Publicado em O Estado de S. Paulo, 14/06/2005.
Cooperação ou confrontação no trabalho?
Um dos pontos mais controvertidos da reforma sindical diz respeito à representação dos trabalhadores nos locais de trabalho. Os empregadores desejam que ela seja criada por negociação coletiva enquanto que os empregados e o governo querem que a representação seja garantida pela Constituição Federal, como consta do artigo 11 da Proposta de Emenda Constitucional – PEC 369/2005 – ora em discussão.
O que diz a experiência internacional nesse campo? Na maioria dos países da OCDE (Organização para Cooperação no desenvolvimento Econômico), essas representações são eleitas e ligadas aos sindicatos, como se pretende estabelecer no Brasil.
Mas a base para sua criação varia. Em poucos casos elas são garantidas por leis ordinárias. Esse é o caso das representações sindicais na Espanha (1979), Itália (1970), França (1968) e Portugal (1975). Os números entre parêntesis indicam a data da aprovação da primeira lei que regulou a matéria. Na Itália, em 1993, o sistema saiu da legislação em e passou para a negociação nacional.
Ao lado dos casos garantidos por legislação ordinária, a maioria dos países tem as representações instituídas por negociação realizada, em geral, em nível local e por setores como ocorre na Holanda, Suíça, Dinamarca, Suécia, Inglaterra, Irlanda, Estados Unidos, Canadá, Japão, Austrália e Nova Zelândia. Na Bélgica, Noruega e Finlândia a negociação é nacional.
Além das representações propriamente sindicais, alguns países possuem comissões de empresas sob a denominação de comitês de empresas, comissões de trabalhadores, delegados de pessoal, "workers councils" e outras. Tais representações são garantidas por lei ordinária (com as datas indicadas entre parêntesis), mas a eleição é realizada entre os empregados das empresas, com ou sem a intervenção dos sindicatos. Estão nesse caso apenas sete países, a saber, Áustria (1947), Alemanha (1952), Holanda (1979), Espanha (1980), Suíça (1993), Portugal (1979) e Noruega (1979). A grande maioria dos países da OCDE não possui esse tipo de representação (Franz Traxler, Sabine Blaschke e Bernhard Kittel, National Labour Relations in Internationalized Markets, Oxford: Oxford University Press, 2002).

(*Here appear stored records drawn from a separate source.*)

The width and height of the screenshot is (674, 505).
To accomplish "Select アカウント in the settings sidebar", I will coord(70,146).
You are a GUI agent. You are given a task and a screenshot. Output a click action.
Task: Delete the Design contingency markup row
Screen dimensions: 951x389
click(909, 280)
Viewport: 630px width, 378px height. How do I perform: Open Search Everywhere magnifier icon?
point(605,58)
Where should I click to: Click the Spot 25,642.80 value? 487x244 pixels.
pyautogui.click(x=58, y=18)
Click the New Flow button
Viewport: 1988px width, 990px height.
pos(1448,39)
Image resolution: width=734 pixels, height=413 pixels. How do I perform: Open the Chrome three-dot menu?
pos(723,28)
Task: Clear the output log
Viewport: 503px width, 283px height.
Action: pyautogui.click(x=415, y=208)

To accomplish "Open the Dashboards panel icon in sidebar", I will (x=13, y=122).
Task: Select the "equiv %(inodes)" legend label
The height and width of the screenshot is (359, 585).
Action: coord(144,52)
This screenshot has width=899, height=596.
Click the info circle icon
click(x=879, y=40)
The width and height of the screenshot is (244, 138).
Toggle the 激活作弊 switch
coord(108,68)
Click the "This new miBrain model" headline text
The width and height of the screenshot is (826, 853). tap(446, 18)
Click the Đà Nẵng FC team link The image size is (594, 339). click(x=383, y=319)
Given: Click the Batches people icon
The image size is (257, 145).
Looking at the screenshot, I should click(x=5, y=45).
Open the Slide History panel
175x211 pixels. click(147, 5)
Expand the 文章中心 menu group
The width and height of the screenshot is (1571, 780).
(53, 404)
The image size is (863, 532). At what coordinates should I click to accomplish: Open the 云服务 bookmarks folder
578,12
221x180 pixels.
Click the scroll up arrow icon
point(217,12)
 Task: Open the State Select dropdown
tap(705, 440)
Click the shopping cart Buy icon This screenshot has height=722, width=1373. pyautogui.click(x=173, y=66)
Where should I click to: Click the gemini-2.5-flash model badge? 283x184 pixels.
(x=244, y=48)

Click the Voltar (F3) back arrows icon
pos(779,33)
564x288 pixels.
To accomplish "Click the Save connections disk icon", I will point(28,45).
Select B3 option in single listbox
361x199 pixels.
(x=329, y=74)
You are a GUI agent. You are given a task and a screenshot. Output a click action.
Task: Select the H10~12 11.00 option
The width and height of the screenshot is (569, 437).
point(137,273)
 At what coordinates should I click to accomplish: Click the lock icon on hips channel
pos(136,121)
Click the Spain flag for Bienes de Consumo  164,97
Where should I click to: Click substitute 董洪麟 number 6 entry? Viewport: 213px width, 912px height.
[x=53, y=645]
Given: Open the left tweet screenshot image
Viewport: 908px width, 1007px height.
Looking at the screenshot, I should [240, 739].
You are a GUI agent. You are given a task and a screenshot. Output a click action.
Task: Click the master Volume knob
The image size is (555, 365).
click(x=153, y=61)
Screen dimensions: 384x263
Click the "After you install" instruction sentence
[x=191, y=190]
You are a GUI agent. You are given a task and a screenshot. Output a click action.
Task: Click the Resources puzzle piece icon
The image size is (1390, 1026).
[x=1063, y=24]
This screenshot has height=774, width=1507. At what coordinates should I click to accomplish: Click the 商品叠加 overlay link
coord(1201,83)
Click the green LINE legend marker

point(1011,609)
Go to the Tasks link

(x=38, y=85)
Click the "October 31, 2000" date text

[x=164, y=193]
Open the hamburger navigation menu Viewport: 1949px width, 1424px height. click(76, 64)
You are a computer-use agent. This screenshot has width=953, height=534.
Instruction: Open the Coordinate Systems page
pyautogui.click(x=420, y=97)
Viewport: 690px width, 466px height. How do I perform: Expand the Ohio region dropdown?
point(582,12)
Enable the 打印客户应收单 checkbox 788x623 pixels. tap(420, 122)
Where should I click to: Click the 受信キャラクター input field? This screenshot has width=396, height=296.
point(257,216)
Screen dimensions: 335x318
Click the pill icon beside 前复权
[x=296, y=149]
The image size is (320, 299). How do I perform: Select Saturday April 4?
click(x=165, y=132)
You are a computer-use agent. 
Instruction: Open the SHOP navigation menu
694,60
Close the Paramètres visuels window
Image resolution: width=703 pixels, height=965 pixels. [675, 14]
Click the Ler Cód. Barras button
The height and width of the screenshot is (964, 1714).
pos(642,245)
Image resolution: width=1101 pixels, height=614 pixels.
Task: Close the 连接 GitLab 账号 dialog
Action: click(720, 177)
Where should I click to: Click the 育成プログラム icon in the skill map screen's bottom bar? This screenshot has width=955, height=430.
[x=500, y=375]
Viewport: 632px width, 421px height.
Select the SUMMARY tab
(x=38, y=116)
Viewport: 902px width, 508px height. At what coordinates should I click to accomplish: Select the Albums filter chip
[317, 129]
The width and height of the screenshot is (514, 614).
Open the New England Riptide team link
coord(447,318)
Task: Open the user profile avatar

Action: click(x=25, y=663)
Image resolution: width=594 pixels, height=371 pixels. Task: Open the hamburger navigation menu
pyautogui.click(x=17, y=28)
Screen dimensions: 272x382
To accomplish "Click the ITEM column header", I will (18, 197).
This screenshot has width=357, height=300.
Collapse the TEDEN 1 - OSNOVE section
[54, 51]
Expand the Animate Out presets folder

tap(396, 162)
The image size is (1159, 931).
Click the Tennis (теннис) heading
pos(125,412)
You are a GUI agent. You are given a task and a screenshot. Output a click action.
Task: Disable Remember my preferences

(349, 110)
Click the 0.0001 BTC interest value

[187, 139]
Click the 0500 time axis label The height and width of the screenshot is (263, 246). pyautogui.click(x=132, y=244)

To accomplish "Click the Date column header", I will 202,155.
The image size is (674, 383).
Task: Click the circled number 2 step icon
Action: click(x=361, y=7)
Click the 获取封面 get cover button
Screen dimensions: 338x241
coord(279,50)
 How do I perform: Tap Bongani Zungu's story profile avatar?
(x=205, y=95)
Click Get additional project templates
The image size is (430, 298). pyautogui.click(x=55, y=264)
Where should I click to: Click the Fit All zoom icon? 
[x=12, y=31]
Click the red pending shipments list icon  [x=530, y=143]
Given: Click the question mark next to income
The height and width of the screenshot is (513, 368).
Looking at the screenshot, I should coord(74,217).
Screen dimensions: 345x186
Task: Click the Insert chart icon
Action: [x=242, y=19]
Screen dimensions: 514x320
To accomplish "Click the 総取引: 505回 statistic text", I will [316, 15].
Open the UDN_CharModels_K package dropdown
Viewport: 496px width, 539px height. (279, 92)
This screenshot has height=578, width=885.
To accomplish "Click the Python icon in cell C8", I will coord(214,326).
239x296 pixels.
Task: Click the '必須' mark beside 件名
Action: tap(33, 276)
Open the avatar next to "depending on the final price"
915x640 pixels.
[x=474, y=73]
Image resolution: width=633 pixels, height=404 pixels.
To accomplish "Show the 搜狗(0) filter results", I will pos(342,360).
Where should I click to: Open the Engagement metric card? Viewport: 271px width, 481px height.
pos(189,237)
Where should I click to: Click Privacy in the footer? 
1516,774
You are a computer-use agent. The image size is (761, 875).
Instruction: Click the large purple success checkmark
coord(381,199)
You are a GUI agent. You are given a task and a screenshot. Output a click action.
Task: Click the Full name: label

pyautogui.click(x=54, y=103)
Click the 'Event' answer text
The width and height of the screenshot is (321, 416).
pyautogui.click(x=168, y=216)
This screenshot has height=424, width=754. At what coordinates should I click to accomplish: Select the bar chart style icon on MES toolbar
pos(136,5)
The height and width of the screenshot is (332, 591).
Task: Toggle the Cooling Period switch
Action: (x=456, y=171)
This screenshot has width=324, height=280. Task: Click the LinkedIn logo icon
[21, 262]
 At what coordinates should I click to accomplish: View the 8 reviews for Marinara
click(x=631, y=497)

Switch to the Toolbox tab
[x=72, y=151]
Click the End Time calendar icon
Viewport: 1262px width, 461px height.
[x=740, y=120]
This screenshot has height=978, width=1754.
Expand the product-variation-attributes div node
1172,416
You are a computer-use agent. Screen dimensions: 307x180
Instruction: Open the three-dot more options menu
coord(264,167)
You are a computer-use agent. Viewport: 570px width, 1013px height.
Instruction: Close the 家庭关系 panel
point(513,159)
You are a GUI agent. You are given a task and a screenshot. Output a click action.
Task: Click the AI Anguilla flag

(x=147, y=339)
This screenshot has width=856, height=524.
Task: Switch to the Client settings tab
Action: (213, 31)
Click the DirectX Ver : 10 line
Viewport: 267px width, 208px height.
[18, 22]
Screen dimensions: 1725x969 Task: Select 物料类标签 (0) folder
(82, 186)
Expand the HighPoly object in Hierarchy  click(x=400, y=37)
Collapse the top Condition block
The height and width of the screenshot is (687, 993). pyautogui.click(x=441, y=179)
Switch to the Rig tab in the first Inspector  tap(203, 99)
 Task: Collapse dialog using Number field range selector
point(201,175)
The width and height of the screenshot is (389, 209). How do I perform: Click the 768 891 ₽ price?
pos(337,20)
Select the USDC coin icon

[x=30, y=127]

Como se vê, os sistemas legislados são poucos e antigos - foram originalmente criados antes do acirramento da concorrência trazida pela internacionalização das economias. Eles incidem com mais frequência nas representações organizadas pelos empregados das empresas.
Há ainda o caso de comissões mistas, formadas por representantes de empregados e empregadores, em geral por negociação. Esse é o caso das comissões bi-partites, comitês de produtividade, comissões de qualidade, etc. como ocorre na Holanda, Bélgica, França, Noruega, Dinamarca, Suécia, Inglaterra, Estados Unidos, Canadá e Austrália.
Em resumo, na maioria dos países as representações ligadas aos sindicatos são estabelecidas por negociação coletiva, em nível local e setorial ou, em raros casos, em nível nacional. Poucos são os países que baseiam tais representações nas leis ordinárias e, mesmo assim, essas leis, além de antigas, estão em processo de transformação em direção à negociação.
A opção pela negociação tem sua razão de ser. A negociação facilita a adaptação das representações dos trabalhadores às peculiaridades dos setores e das empresas assim como à conjuntura econômica e à dinâmica do mercado de trabalho. Isso permite ajustes rápidos e sem muita interferência externa da política sindical. Isso é fundamental para a manutenção da competitividade e harmonia empresarial.
Sistemas atrelados à lei dificultam tais ajustes. No caso do Brasil, onde se pretende atrelar as representações dos trabalhadores nos locais do trabalho em um comando constitucional, nesse caso, a tendência é de surgir comissões verdadeiramente petrificadas, o que dificultará as mencionadas adaptações, podendo gerar, ainda, mais confrontação do que cooperação – o que vai na contramão das exigências da economia moderna e dos empregos dos trabalhadores. Afinal, empregados e empregadores jamais vencerão a guerra externa da concorrência enquanto estiverem ocupados com a guerra interna.